A video camera will be your only tool in the game. It serves to let you see in the dark through its infrared mode, but the batteries run out when you use it, and you must find replacements through the level. The use of the camera offers many agonizing moments in Outlast, although it's unlikely that you'll run out of battery because the game balances the difficulty level by giving you batteries when you need them most.
Remarkable graphics and powerful sound
Outlast uses Unreal Engine 3. It's well-used and generally very good. Even better, any midrange computer can push it to its limits but still enjoy excellent performance.
The game combines light and shadow and the infrared camera to excellent effect (the camera filter is very realistic). The blood on the walls, the dead bodies scattered about the place, and the guts—as well as some of the nicer things you'll see on your travels—are also worth mentioning.
Overall, Outlast has some remarkable graphics, which are overshadowed by irritating little problems that are typical of Unreal Engine 3, like physical objects not existing (those curtains that look like walls ... aarrgh!)
When it comes to sound—the real star of all horror games—Outlast is very strong. Dialogs are terrifying, with otherworldly voices and screams, footsteps, and things breaking, all focused on giving you a terrifying experience.

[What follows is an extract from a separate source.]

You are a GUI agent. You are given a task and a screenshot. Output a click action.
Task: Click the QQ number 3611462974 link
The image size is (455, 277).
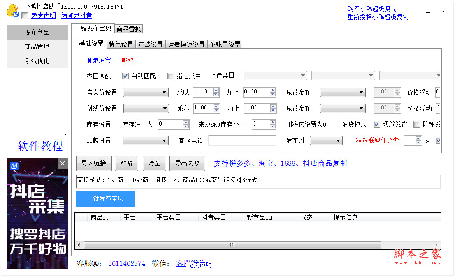pyautogui.click(x=126, y=264)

Expanded content with a DLC
The Whistleblower DLC expands Outlast’s story, letting you play as Waylon Park, the man who exposed Mount Massive’s dark secrets. As a software engineer working for Murkoff, Waylon was the one who leaked classified information to journalists, including Miles. Trapped inside the asylum, cut off from his family, and forced to witness horrifying experiments, he grows determined to expose the truth. With fresh enemies, intense encounters, and extended gameplay, the DLC adds even more tension and terror to the gameplay.
Conclusion
Outlast is a great game for scaring the bits out of you and has moments that'll take you a while to forget. The whole production is quite remarkable, and although it's a very linear game, it doesn't take away from the excellent level design. The controls and some of the scenes stand out. Is Outlast the best horror game of all time? In the end, it depends on who's playing it and how sensitive they are. But in any case, if you like the genre, you should give it a try.